From the Previous Relevant Service section of Chapter 3-B-2 of the Funding Handbook:
When determining a teacher’s initial salary step previous relevant paid work experience means professional employment using knowledge of the education service, and/or teaching skills including:

  • voluntary service abroad – providing service was in a teaching position while the teacher held a teaching certificate
  • teacher education lecturers and community education tutors – providing service in a teaching position while the teacher held a teaching certificate
  • kaiarahi i te reo
  • teacher aides / kaiawhina
  • public sector employment with education focus, e.g., Ministry of Education, Early Childhood Development or other crown education agencies
  • education officer in government and non-government organisations
  • special education
  • social worker employed by DSW or school board
  • professional officer of NZEI Te Riu Roa, New Zealand Post Primary Teachers’ Association (PPTA) and Talking Trouble Aotearoa New Zealand (TTANZ)
  • librarian
  • museum, art gallery, zoo education officers
  • untrained employees in teaching positions in licensed early childhood education centres including kindergartens and nga kōhanga reo
  • family day care coordinators in licensed home-based early childhood education services.

Any previous relevant work experience that has occurred within the past 10 years should be credited as half-service up to a maximum of two steps.

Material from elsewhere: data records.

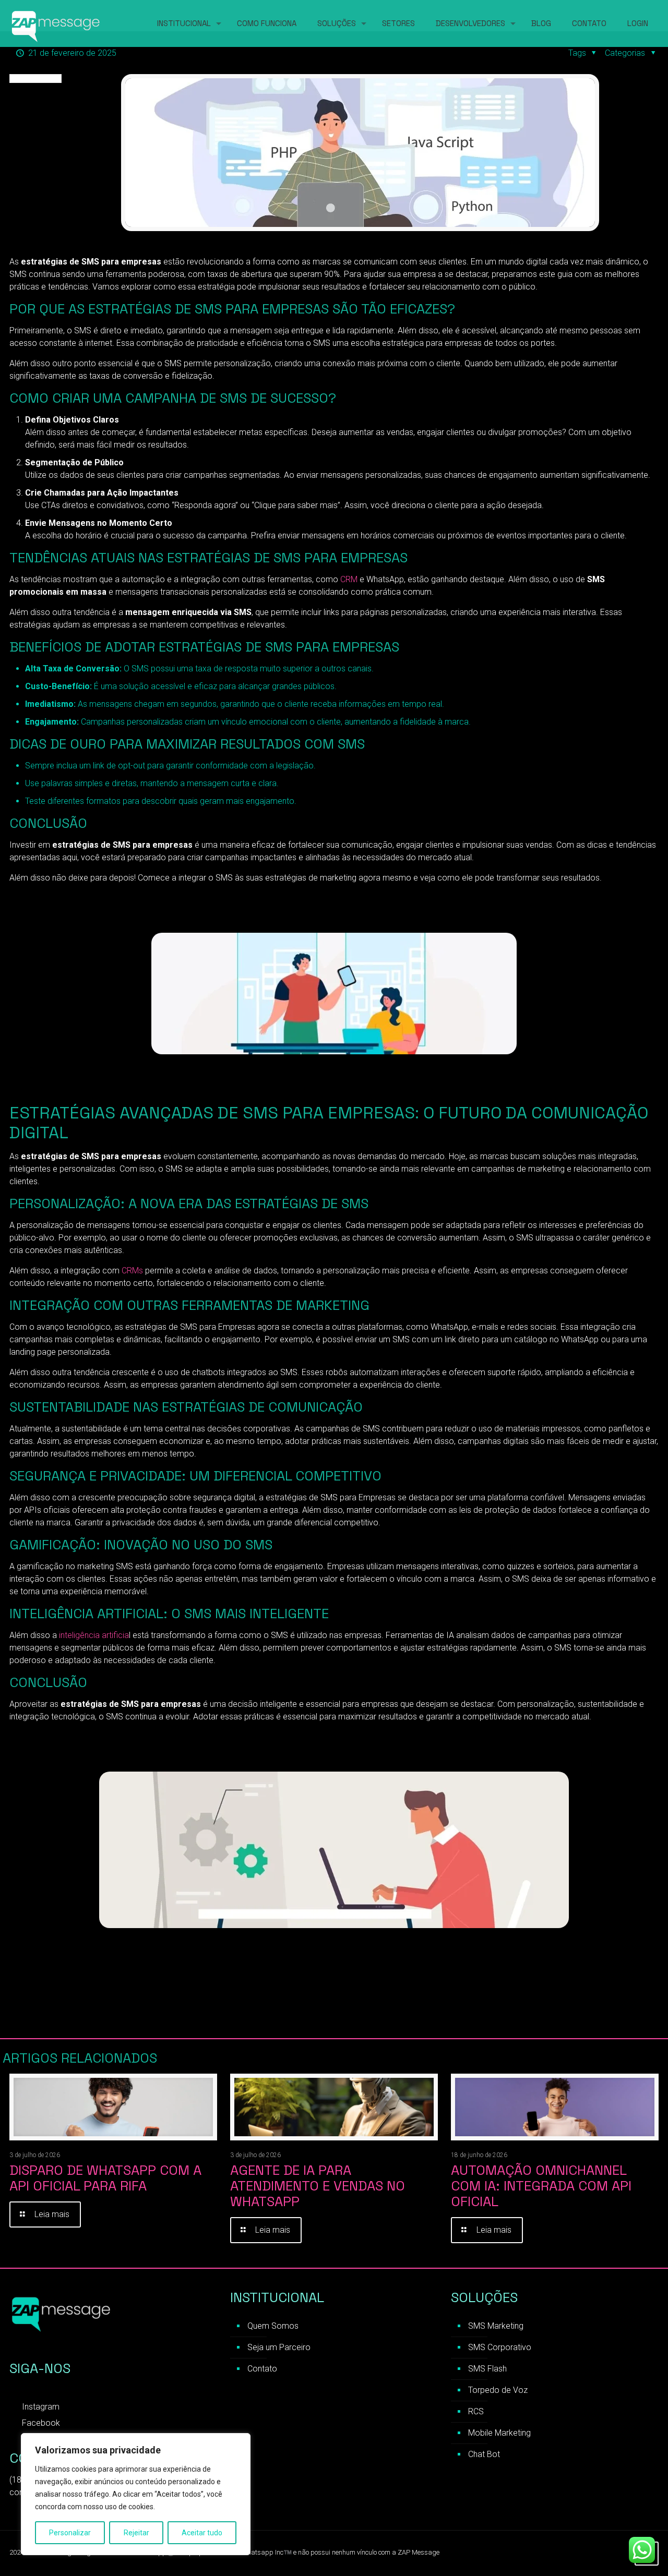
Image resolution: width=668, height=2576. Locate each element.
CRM (348, 579)
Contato (262, 2369)
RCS (476, 2411)
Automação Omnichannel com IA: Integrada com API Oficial (541, 2185)
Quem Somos (273, 2326)
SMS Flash (487, 2369)
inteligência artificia (93, 1635)
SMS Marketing (495, 2326)
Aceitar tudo (202, 2533)
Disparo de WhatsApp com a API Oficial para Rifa (105, 2178)
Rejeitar (136, 2533)
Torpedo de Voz (498, 2390)
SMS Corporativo (499, 2347)
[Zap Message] (56, 23)
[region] (135, 2494)
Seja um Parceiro (279, 2347)
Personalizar (70, 2533)
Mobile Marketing (499, 2433)
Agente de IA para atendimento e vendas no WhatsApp (317, 2185)
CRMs (131, 1270)
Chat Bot (484, 2454)
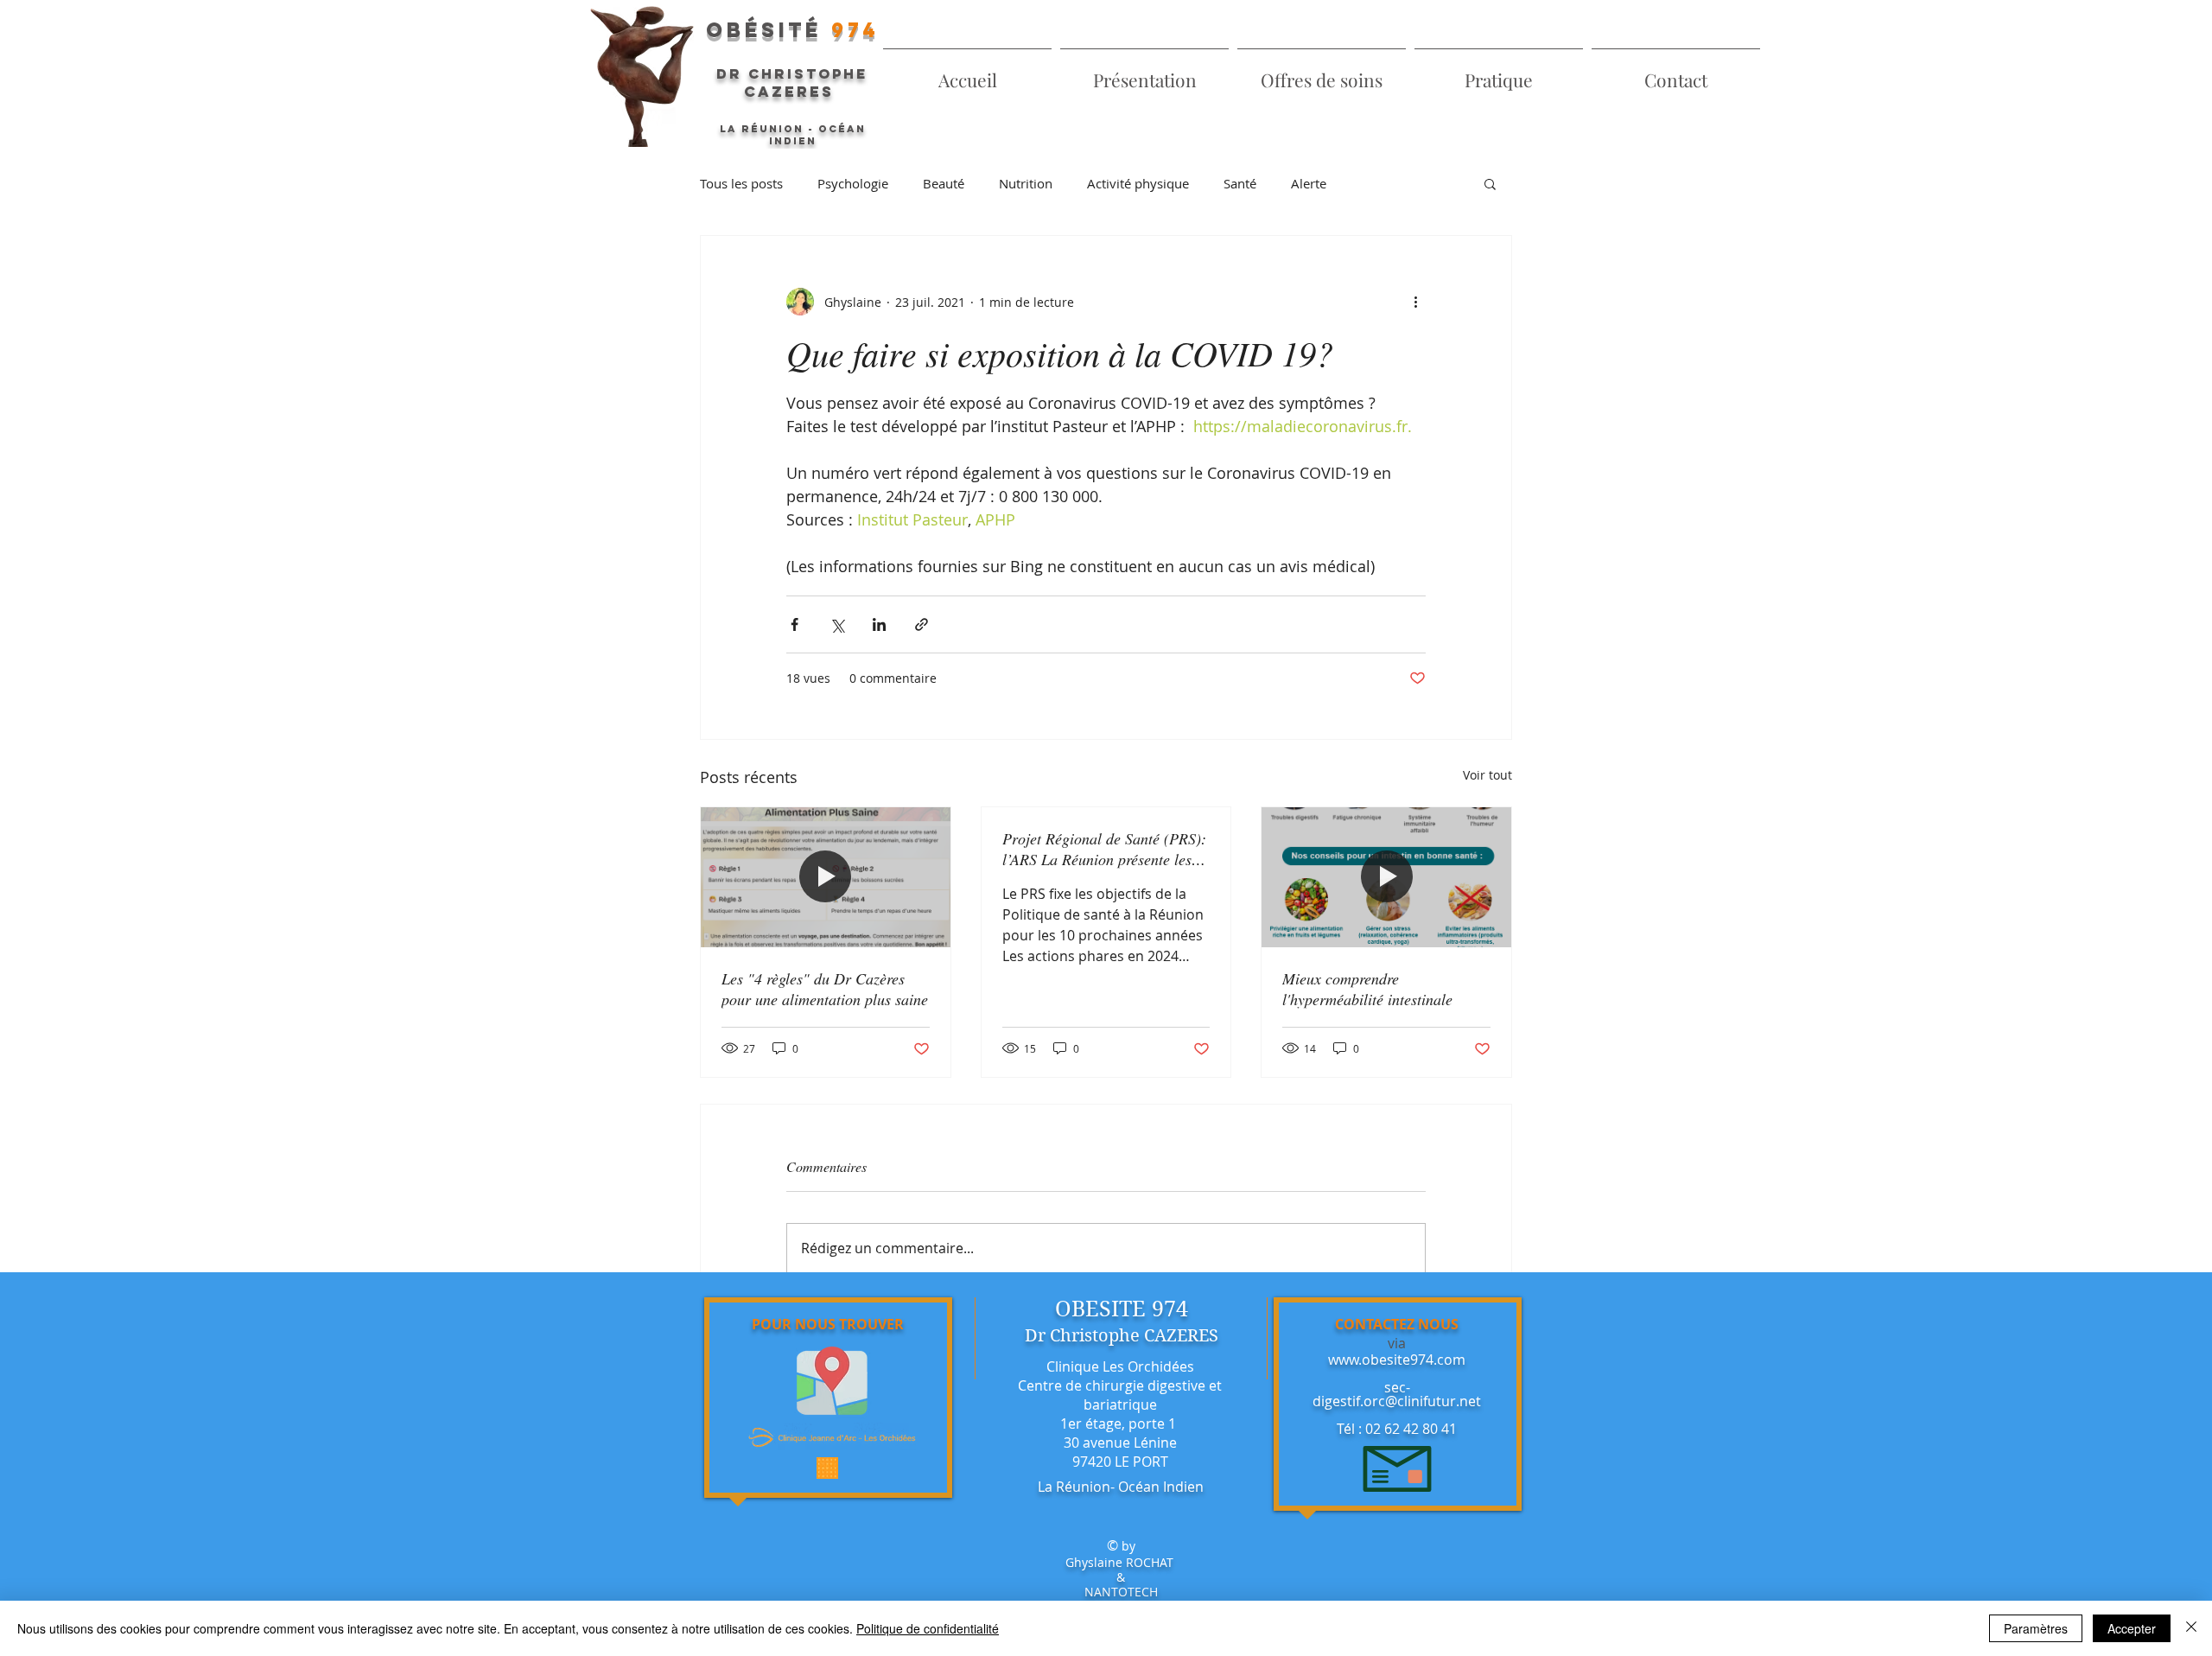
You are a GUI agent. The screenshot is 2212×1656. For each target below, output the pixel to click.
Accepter (2131, 1628)
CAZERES (789, 91)
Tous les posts (741, 183)
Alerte (1308, 183)
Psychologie (852, 183)
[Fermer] (2191, 1628)
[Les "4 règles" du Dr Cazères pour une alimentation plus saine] (825, 877)
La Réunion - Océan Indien (793, 135)
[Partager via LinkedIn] (879, 624)
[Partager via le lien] (921, 624)
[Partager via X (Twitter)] (837, 624)
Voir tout (1487, 775)
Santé (1240, 183)
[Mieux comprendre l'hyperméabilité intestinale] (1386, 877)
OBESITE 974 (1121, 1309)
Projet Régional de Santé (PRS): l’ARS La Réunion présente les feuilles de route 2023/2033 (1104, 848)
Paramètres (2036, 1628)
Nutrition (1025, 183)
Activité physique (1138, 183)
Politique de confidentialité (927, 1628)
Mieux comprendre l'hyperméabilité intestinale (1367, 989)
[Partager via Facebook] (794, 624)
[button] (1490, 183)
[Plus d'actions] (1415, 301)
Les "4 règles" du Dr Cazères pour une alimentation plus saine (824, 989)
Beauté (943, 183)
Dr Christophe (792, 73)
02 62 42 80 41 (1411, 1428)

Any previous relevant work experience that has occurred more than 10 years ago should not be credited towards a teacher’s initial salary step.
Half-credit means that each hour worked in the relevant role should be counted as half an hour of work for salary purposes.
How many calendar years of service count?
This depends and can vary for each teacher. A full year of service is 2,080 hours of work, but many teachers work part-time so a full year of service may cross more than one calendar year.